The two things I once thought were in conflict turned out to be inseparable.
Because home is where I create. Home is where I love. Home is where I get to be fully me—as a writer, a mother, a wife, a woman.
Turns out, the thing I was running toward and the thing I was running from were the same thing all along.
But make no mistake—I’m still me.
And there will be a season that circles back—one that isn’t so quiet. One where I’m moving bolder, building bigger, serving deeper. Where I step into rooms with a different kind of certainty, carrying the fire that’s always been in me—but now, with the wisdom to match.
A season where I pour into whoever I’m called to with even greater purpose, where I approach success on my terms, shaped by the lessons I’ve learned and the growth that’s stretched me in ways I never saw coming.
Because this season isn’t slowing me down.
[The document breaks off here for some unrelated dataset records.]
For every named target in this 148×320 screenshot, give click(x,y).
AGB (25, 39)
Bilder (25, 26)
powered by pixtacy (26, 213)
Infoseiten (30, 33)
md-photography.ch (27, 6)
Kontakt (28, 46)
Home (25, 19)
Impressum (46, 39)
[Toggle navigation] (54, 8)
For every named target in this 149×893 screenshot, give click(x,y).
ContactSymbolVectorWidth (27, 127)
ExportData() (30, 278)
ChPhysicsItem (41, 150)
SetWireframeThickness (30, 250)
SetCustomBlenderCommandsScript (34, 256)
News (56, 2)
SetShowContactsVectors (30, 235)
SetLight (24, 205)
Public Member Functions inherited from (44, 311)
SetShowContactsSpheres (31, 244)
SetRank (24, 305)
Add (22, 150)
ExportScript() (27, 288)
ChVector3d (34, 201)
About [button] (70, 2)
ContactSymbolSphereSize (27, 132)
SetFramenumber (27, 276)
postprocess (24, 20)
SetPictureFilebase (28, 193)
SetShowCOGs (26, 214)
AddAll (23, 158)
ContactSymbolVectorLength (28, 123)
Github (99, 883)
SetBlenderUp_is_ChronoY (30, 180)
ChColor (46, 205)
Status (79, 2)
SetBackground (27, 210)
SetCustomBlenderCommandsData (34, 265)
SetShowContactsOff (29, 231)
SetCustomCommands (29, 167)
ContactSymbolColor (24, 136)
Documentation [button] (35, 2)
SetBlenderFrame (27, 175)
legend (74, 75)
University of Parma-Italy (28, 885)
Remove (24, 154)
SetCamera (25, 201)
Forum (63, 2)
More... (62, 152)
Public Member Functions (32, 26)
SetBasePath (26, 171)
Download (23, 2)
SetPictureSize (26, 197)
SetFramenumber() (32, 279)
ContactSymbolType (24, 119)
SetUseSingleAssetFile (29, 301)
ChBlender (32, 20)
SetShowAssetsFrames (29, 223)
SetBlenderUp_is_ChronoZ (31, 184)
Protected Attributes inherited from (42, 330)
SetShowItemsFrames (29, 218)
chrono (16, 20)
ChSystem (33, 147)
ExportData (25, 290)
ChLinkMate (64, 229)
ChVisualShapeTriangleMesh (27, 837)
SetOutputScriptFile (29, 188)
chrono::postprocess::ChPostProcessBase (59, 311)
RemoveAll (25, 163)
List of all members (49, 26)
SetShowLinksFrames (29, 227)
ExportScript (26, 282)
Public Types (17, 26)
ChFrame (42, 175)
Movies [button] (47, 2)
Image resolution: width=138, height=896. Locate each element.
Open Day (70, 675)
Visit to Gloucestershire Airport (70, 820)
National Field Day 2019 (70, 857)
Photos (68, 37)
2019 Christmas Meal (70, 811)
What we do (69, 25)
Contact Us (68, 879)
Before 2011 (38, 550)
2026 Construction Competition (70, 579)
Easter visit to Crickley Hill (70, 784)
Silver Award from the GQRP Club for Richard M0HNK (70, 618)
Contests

It’s preparing me.
But right now? This is the work. This is the season I’m meant to be in. And I refuse to rush past the lessons, the peace, the preparation that’s happening right here.
Because when the next season comes? I’ll be ready.
So if you’re in a season where you feel lost—like you should be doing more, like your path makes no sense—trust that one day, it will.
And when it does, you’ll see that you were never lost at all.
You were finding your way home.
And when you get there, you won’t be the same. You’ll be softer. Wiser. More whole than you ever imagined.